The banks net interest income in the March 2012 quarter rose a sharp 44% y-o-y to Rs 11,591 crore. SBI notched up a NIM for the stand-alone entity of 4.17%, saying it should be possible to hold them at these levels despite the challenge of mobilising retail deposits. The quality of the banks balance sheet improved with gross non-performing assets (NPAs) falling to 4.4% at the end of March, 2012 from 4.6% at the end of December, 2011. Net NPAs too fell sequentially to 1.82% from 2.22% and fresh slippages in the March, 2012 quarter were R4,383 crore, way below R8,161 crore seen in the December, 2011 quarter. We seem to be on top of the situation are not seeing any sharp deterioration in asset quality. We have seen some strong recoveries in the retail space and that has helped, chairman Pratip Chaudhuri observed. At the end of March 2012, loan loss provisions were R11,546 crore, up 31.3% over March 2011.

However, the quantum of loans restructured rose to R5,134 crore compared with R2,100 crore in the December quarter. The accounts of Kingfisher and Air India have been restructured with the former being classified as a doubtful loan and the latter as a standard asset. SBIs exposure to Air India is R1,200 crore and fully secured while the exposure to Kingfisher is R1,400 crore. RBI has allowed Air India to remain a standard asset as a special dispensation, the management clarified. SBIs restructured portfolio now stands at R37,000 crore. The banks provision coverage ratio has gone up to 68%.

The countrys largest lender now has a Tier I capital adequacy ratio of 9.79% and a combined capital adequacy of 13.86%. It may be recalled that Moodys had downgraded one of the banks instruments last October on concerns of rising delinquencies and a fall in Tier-I capital to 7.7%. Should the requirement arise, we will have the flexibility to do a qualified institutional placement, but we will wait a while. There are enough avenues to augment capital, Chaudhuri said.

The chairman said the bank had approached Moodys soon after the government had infused Rs 8,000 crore and the Tier I capital had risen above 8%. Perhaps they are waiting for us to finalise our results, Chaudhuri said.
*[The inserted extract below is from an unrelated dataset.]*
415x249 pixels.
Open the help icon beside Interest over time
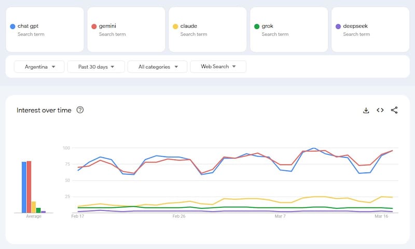pos(80,110)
SBI believes it could grow its loan book by around 16-18% though Chaudhuti cautioned that the environment was a difficult one. The management pointed out that the situation in the international space, where last year loans grew by 8%, was also challenging. The bank says it is necessary to grow deposits by about 20% but Chaudhuri said that could be a big challenge since banks cant be oblivious to returns from other competing instruments. SBIs share of cheaper CASA deposits is currently at 46%.